Aramis noticed it first. “You look like shit,” she told me when we met for a drink not long after my first shuttle job to Paris. “Have another drink,” she added.
At that point, I was facing a black spiral inside my own head. “I don’t think I can,” I told her. Drink wasn’t going to help. Nothing helped.
“Sleep, then,” she urged me.
“If only.”
Then – I think I collapsed in the corner of the booth in the Abbey of St Germain some time later. Athos and Porthos had joined us by the time I woke up – the three of them ordered wine on my credit stud for hours, the bastards!
After that, one or other of them always insisted I crash in their Paris digs when my shift ended. And after Porthos had a word with one of her boyfriends who apparently works in Scheduling and Admin (sooo convenient I can’t even tell you), suddenly I get all these double shifts which happen to end on Paris Satellite instead of Luna Palais.
I have friends, crash space, and my credit is increasing at a slow but positive crawl. Life could be worse.
Thanks for not telling Papa about the Buttercup – and for being so understanding. I hated not telling you both from the start, but I most of all didn’t want to hurt his feelings. I know you’re steel-coated, like me. D’Artagnan women can handle anything.
Love, Dana.
Dear Mama,
What, really? You want to know more about these Musketeers I’m hanging out with? I thought I talked about them too much already!
Let’s start with Athos, the one I know least about. Aramis says he has a tragic past, but she never provided details – all three of th
em are loyal to the point of sheer stupidity, so that doesn’t surprise me.
Athos lives in two rooms beside a grimy bar on 4th Level, the only drinking hole in Paris that he refuses to patronise. I think that means it’s pretty bad.
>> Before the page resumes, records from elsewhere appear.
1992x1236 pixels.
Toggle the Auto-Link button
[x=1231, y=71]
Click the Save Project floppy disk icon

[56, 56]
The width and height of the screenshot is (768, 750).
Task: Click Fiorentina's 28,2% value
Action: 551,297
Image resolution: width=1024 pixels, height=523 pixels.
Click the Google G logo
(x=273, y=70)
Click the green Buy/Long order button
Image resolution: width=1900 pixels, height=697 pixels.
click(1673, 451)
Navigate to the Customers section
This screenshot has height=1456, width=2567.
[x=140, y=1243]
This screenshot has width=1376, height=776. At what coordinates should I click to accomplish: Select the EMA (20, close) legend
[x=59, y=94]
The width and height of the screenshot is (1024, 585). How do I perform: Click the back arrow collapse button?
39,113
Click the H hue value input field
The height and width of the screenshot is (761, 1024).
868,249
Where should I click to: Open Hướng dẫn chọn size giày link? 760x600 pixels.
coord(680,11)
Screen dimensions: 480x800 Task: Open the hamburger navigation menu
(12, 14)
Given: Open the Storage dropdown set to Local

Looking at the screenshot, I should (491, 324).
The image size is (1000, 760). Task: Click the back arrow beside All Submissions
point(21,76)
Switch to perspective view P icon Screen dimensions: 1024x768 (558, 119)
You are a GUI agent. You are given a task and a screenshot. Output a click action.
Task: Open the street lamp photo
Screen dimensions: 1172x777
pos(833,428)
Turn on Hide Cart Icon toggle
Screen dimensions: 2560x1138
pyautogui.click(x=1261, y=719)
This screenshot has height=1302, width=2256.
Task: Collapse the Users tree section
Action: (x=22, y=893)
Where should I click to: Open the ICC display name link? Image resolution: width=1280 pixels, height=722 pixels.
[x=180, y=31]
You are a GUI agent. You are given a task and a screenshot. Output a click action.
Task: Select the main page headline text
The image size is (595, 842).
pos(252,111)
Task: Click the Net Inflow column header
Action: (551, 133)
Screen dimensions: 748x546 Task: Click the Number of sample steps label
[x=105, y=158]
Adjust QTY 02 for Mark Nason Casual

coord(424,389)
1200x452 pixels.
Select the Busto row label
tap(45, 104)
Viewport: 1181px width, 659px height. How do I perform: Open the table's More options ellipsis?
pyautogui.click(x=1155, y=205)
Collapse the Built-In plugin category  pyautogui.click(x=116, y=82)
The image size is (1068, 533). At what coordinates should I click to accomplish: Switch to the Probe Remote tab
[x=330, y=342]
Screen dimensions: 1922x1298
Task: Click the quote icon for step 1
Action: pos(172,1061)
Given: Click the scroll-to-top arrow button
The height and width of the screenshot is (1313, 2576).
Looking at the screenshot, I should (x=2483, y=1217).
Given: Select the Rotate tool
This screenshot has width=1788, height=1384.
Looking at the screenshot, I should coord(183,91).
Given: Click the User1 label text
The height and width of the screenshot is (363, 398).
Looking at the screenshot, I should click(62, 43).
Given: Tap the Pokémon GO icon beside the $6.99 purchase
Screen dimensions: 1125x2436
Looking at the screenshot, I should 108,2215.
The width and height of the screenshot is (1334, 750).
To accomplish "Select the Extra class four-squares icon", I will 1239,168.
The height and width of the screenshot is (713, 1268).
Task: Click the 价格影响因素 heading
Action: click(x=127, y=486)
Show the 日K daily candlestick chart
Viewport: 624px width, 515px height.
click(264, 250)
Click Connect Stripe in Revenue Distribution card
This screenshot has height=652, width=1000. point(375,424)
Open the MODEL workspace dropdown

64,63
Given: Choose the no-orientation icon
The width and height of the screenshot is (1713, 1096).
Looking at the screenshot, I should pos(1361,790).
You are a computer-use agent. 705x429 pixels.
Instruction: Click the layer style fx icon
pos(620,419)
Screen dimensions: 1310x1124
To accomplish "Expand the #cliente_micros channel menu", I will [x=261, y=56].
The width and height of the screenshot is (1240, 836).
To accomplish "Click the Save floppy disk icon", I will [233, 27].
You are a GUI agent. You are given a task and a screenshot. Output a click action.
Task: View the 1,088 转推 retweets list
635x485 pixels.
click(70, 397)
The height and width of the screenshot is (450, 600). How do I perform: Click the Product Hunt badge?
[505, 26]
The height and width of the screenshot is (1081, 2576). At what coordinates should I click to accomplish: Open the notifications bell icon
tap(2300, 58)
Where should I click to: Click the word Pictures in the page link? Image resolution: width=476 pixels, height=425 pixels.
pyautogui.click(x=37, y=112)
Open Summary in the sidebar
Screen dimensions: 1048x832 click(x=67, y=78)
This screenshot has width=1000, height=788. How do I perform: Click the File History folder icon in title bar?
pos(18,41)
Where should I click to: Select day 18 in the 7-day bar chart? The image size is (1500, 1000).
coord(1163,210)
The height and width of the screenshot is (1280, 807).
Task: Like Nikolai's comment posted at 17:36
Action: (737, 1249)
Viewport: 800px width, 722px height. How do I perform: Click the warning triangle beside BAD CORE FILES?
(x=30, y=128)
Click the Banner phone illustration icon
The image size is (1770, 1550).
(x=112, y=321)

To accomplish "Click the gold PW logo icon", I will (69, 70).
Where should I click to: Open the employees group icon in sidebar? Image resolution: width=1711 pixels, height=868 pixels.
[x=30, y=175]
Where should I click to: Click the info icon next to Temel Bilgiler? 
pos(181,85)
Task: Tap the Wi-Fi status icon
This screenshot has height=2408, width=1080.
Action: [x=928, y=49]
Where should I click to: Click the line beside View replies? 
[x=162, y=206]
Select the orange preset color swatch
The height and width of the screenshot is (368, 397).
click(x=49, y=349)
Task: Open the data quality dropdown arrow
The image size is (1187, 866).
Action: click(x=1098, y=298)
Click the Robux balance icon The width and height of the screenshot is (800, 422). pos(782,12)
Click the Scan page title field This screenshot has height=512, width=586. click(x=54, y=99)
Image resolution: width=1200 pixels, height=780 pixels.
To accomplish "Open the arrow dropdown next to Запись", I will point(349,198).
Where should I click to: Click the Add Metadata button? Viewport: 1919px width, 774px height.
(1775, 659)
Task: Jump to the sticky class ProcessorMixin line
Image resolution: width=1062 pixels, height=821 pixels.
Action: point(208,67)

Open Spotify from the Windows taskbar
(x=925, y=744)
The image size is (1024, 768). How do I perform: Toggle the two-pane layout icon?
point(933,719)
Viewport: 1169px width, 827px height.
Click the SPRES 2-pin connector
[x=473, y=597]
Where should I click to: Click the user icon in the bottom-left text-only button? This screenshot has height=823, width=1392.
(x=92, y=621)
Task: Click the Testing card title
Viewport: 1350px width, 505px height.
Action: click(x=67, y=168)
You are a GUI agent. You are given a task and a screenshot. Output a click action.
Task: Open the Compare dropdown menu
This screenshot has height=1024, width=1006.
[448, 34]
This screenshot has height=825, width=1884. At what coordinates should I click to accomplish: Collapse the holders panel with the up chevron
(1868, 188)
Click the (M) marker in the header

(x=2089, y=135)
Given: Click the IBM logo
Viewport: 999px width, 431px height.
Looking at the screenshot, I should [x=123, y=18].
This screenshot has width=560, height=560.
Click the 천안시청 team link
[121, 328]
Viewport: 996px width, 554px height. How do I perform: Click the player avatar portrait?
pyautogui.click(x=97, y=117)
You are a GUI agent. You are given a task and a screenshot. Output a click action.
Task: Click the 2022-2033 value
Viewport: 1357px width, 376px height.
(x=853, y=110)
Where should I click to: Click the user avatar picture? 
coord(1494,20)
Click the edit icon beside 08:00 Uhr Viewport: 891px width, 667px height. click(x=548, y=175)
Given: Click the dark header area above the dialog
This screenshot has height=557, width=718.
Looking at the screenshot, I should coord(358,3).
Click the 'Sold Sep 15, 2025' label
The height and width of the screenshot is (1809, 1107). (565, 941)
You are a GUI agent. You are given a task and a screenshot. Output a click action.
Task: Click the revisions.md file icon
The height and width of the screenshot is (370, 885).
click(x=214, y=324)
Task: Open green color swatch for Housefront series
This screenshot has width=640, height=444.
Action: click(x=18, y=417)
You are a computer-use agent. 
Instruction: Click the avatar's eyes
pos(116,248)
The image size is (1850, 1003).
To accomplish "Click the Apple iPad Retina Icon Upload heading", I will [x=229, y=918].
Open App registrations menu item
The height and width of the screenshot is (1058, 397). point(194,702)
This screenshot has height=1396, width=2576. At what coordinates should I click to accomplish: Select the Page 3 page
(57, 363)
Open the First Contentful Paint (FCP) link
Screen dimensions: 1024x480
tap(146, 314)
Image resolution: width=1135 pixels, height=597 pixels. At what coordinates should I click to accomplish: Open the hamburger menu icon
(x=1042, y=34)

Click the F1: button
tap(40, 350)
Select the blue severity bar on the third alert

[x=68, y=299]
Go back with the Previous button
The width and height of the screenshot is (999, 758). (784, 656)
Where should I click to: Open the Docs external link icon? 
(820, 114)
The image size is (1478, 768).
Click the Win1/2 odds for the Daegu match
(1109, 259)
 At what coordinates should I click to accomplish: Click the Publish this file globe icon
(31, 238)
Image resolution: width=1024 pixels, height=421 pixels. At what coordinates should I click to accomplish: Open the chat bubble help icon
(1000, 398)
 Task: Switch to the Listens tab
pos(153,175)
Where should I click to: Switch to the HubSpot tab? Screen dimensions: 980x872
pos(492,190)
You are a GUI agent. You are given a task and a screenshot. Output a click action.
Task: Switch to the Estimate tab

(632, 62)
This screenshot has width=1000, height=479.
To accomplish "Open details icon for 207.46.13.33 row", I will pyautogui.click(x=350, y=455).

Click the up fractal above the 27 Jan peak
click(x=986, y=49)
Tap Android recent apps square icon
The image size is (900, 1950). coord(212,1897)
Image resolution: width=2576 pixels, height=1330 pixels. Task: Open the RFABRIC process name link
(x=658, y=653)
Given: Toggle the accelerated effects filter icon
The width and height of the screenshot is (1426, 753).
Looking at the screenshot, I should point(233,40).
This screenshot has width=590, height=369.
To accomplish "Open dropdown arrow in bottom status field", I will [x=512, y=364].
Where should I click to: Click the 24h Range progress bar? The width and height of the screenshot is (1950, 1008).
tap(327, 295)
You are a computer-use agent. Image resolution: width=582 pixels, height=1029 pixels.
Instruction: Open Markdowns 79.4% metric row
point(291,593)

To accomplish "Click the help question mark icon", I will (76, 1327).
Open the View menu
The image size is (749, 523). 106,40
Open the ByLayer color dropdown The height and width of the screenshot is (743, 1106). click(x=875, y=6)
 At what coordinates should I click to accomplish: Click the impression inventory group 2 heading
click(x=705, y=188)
He shares digs with his engie, Grimaud, who is much older than I expected, and the perfect roommate because she’s constantly plugged into headphones, and never talks.
“She doesn’t laugh at my jokes,” Athos said the first time I unfurled my trusty bedroll on his floor. “She also doesn’t chatter through my hangovers, or suggest I call my mother more than once a year. Love you, Grimaud!” he yelled in the direction of the tiny kitchenette.
She gave him the finger, which I took to mean she loves him too, but won’t put up with his bullshit.
Grimaud wears a star-scarf all the time but I don’t think she’s especially religious – I suspect the scarf was there for the same reason as the headphones – blocking out the universe. Or maybe blocking out Athos.
“The Sabres keep trying to steal her,” Athos told me once. “Best engie in Paris. But she likes my ship too much to let me go. There’s no artistry involved in keeping a fucking Sabre in the sky: they replace each part the second it fails.”
Grimaud’s children are convinced that Athos is secretly married to their mother, and they always send him brandy at New Year. I suggested this might be an elaborate assassination plot on their part, as everyone knows Athos is the Musketeer most likely to drink himself to death. There may be a formal betting pool on that one. Athos rejected the idea on the grounds that it wasn’t especially good brandy. I’m not convinced…
Apart from his cheap habits, his silent engie, his perverse sense of humour and his formerly ridiculous beard, Athos the New Aristocrat remains a mystery. I’ve learned not to try to match him drink for drink, not to talk to him at all when he gets a certain maudlin look on his face, and never to tease him about lovers, not even when Porthos does (she teases everyone about everything, and gets away with it somehow).